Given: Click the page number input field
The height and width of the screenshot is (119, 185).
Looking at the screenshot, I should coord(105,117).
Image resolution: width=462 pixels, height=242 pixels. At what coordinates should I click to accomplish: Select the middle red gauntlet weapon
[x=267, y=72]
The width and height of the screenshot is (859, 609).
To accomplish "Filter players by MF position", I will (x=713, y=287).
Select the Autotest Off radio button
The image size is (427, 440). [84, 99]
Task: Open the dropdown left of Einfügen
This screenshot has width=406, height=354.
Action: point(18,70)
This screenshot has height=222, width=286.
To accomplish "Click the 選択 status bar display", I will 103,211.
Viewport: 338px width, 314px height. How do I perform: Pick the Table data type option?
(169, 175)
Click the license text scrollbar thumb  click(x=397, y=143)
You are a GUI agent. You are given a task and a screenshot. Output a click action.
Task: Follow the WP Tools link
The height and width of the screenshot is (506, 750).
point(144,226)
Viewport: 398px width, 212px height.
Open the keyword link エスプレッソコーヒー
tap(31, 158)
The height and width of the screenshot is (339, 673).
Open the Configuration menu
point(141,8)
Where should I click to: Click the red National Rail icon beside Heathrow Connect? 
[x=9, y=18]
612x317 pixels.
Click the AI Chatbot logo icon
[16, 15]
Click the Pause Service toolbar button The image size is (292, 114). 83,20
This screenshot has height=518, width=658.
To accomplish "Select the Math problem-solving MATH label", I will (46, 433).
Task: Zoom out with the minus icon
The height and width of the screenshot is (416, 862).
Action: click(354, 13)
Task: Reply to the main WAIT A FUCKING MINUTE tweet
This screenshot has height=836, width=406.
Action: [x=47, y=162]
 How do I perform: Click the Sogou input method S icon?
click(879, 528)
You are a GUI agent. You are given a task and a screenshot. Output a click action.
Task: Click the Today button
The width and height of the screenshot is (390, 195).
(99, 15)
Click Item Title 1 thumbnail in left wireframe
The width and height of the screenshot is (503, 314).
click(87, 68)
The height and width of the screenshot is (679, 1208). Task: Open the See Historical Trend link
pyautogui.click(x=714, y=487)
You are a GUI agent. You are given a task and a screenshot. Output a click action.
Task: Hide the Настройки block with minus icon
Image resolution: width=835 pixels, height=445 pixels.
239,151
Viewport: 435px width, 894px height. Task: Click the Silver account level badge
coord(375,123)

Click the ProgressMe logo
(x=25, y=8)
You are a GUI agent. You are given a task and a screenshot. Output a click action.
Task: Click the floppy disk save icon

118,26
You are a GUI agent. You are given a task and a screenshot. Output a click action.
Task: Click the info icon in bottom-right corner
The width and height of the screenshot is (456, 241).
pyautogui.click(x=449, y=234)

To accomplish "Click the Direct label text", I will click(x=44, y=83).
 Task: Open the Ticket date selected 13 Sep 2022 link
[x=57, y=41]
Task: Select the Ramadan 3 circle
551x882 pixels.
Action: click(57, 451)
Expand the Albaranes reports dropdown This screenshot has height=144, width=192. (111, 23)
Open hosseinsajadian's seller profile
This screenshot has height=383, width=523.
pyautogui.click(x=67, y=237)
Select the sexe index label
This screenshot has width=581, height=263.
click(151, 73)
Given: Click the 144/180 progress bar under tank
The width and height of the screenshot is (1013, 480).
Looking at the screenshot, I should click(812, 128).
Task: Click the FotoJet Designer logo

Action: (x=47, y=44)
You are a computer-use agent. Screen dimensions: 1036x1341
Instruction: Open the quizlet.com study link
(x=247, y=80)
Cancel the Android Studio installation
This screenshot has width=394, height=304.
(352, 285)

### Directions
Look above for the line that contains "Task: Open the Ticket". That line and every line after it through the end of the data must be written out exactly, with nothing else.

### Reply to the task
 Task: Open the Ticket date selected 13 Sep 2022 link
[x=57, y=41]
Task: Select the Ramadan 3 circle
551x882 pixels.
Action: click(57, 451)
Expand the Albaranes reports dropdown This screenshot has height=144, width=192. (111, 23)
Open hosseinsajadian's seller profile
This screenshot has height=383, width=523.
pyautogui.click(x=67, y=237)
Select the sexe index label
This screenshot has width=581, height=263.
click(151, 73)
Given: Click the 144/180 progress bar under tank
The width and height of the screenshot is (1013, 480).
Looking at the screenshot, I should click(812, 128).
Task: Click the FotoJet Designer logo

Action: (x=47, y=44)
You are a computer-use agent. Screen dimensions: 1036x1341
Instruction: Open the quizlet.com study link
(x=247, y=80)
Cancel the Android Studio installation
This screenshot has width=394, height=304.
(352, 285)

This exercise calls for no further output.